According to one of the two sources, the first hybrid based on the new platform and engine will likely be a Corolla plug-in hybrid, which will likely hit the market in China in 2026 and the United States in 2027.
TIPPING POINT
Toyota’s hybrid boom owes to decades of investments in bringing down the cost and boosting the efficiency and performance of its gasoline-electric powertrains.
For most Toyota models, the decision to go hybrid-only is becoming a no-brainer for the automaker and its customers because the technology for a traditional hybrid now typically adds less than $2,000 to a car’s retail price.

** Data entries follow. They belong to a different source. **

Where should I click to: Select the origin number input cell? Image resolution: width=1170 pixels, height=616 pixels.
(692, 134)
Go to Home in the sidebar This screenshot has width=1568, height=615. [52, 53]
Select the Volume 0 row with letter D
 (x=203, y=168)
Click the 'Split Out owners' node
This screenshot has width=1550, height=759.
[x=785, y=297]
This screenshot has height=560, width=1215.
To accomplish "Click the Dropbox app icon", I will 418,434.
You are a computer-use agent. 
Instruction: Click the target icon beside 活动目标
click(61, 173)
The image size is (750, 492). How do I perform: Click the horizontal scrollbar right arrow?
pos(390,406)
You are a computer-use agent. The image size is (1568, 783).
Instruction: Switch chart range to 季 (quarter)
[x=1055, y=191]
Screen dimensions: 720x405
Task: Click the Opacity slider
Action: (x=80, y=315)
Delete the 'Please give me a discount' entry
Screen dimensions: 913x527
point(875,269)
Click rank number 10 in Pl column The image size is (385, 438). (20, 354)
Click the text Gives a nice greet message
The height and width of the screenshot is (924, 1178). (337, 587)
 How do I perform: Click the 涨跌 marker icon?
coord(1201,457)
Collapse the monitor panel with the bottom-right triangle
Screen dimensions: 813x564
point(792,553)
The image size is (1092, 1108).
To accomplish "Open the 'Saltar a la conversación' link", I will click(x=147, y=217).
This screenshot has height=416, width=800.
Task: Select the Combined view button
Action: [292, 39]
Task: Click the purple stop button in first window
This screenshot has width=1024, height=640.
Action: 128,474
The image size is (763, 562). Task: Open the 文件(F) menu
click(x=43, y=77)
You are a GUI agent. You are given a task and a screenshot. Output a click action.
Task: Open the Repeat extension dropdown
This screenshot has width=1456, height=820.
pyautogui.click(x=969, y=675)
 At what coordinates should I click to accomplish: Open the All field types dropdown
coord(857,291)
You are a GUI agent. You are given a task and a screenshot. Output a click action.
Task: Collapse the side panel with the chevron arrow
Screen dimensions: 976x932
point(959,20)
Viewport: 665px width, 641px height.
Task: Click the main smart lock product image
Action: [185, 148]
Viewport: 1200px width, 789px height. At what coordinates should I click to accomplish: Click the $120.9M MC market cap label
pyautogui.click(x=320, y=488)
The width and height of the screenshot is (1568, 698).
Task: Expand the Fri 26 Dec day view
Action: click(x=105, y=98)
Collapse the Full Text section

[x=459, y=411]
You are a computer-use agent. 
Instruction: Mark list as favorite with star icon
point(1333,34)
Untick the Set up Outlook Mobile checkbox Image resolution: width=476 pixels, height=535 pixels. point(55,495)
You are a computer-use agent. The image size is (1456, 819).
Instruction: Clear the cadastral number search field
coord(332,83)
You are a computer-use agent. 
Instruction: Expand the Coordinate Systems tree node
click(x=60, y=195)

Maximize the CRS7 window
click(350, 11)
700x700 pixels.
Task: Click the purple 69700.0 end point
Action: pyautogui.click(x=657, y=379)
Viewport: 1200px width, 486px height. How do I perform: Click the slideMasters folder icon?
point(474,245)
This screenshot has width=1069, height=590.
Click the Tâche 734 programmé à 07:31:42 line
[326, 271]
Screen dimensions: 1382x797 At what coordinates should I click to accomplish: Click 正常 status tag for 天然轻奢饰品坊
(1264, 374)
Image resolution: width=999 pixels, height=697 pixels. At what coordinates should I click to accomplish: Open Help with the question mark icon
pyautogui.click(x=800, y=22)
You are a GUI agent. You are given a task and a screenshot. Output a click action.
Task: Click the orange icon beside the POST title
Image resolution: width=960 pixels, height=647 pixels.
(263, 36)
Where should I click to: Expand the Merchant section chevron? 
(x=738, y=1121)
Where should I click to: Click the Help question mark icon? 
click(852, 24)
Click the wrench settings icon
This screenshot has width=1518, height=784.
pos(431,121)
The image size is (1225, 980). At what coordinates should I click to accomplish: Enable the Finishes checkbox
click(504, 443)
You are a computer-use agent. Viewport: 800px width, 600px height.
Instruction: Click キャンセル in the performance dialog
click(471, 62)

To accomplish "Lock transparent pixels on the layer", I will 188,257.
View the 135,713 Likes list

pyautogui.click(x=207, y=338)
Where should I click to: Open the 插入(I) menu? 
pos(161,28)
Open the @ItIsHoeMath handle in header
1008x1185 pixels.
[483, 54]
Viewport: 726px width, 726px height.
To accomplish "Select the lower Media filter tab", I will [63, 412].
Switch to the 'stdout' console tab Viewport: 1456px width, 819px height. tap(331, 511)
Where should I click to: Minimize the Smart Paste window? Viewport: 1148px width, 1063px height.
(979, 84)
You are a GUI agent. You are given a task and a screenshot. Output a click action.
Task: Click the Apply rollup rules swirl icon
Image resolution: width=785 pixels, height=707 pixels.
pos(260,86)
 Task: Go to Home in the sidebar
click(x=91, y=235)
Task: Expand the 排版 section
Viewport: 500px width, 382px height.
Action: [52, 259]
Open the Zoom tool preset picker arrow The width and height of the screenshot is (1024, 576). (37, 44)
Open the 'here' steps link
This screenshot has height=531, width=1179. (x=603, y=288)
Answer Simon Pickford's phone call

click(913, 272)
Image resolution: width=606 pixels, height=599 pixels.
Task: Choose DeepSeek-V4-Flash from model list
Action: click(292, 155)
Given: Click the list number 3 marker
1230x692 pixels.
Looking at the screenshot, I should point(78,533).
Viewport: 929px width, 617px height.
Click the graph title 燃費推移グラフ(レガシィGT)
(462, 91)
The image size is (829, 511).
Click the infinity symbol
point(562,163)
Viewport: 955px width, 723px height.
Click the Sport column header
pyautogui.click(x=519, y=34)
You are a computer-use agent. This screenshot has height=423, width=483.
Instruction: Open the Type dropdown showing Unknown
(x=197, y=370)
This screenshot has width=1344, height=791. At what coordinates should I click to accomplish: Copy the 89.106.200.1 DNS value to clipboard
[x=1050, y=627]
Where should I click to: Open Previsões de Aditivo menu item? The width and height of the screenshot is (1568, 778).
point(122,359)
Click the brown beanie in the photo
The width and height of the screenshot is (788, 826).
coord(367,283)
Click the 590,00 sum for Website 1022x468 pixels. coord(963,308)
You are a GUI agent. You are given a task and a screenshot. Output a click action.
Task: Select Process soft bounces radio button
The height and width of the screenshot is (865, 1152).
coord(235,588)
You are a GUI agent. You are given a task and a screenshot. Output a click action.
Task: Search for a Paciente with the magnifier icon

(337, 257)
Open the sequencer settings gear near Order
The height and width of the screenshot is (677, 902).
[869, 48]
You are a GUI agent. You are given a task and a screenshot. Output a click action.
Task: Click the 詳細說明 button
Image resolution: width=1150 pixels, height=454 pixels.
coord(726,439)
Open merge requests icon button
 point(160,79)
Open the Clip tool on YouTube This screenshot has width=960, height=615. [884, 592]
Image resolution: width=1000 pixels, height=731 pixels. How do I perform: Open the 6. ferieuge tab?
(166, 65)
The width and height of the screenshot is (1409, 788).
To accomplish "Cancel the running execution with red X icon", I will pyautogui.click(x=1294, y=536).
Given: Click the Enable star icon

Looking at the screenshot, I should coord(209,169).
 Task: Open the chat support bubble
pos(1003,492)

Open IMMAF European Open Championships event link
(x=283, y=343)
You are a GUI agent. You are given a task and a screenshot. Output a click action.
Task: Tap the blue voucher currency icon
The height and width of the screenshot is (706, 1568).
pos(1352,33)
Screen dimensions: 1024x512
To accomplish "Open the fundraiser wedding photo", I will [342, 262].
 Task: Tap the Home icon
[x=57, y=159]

In addition, while early hybrids were slow, today’s models often offer more power than their gasoline-only variants.
Those advances eliminate the two biggest consumer concerns that for years made hybrids largely an automotive niche, accounting for less than 3% of all U.S. sales as recently as 2019. Now they’re at 11.3% and rising fast, according to auto services specialist Cox Automotive.
Toyota has seen far more dramatic growth because of its dominance of the hybrid sector, bringing the automaker to the tipping point that has pushed executives to now consider an all-hybrid lineup. Hybrids accounted for just 9% of Toyota sales in 2018 but 37% as of June.
The hybrid sales surge has been a key factor driving its profit and stock price to all-time highs this year.
Christ said Toyota expects hybrid sales to keep accelerating. “Next year,” he said, “we definitely will be well over 50% of our total volume.”
Toyota’s U.S. hybrid sales through June 30 shot up 66% from last year to 438,845 vehicles, the company said, compared with EV sales of just 15,107.
Atlanta-based Cox Automotive estimates demand growth for EVs will likely remain modest for the next few years.
“EV growth is going to continue, but it’s not going to hit the big pace we saw in the last few years,” Cox senior analyst Stephanie Valdez Streaty said.
“Regular gas-electric hybrids and plug-ins will continue to eat into EV sales in the meantime because they are easier and more familiar alternatives and there’s no range anxiety.”
HYBRIDS BUY TIME
Toyota’s plan to offer more plug-in hybrids aims to take advantage of U.S. emissions rules that give them outsized credit for reducing pollution. That’s now possible because Toyota is opening a North Carolina battery plant that, by 2030, will have 14 production lines capable of producing 30 gigawatt-hours (GWh) of batteries annually.
Plug-ins have so far sold in far lower volumes than traditional hybrids because of their substantial extra cost. Toyota’s current plug-in hybrid models tend to cost $5,000 or $6,000 more than comparable gasoline models.
Mass-market hybrid sales will give Toyota invaluable time to develop EVs and other next-generation technologies, said Katsuhiko Hirose, one of Toyota’s managers who led its global powertrain planning from 2001 through his retirement in 2019.
Hirose, now a visiting professor at Japan’s Kyushu University and an energy consultant, estimated U.S. regulations would essentially require Toyota to go nearly all-hybrid by around 2030 – with an increasing share of plug-in hybrids – to avoid regulatory fines or other costs.
“(Hybrids) will buy them more time and give Toyota flexibility over how fast and how many EVs they’d have to roll out,” Hirose said. “They wouldn’t feel pinned against the wall to produce EVs.”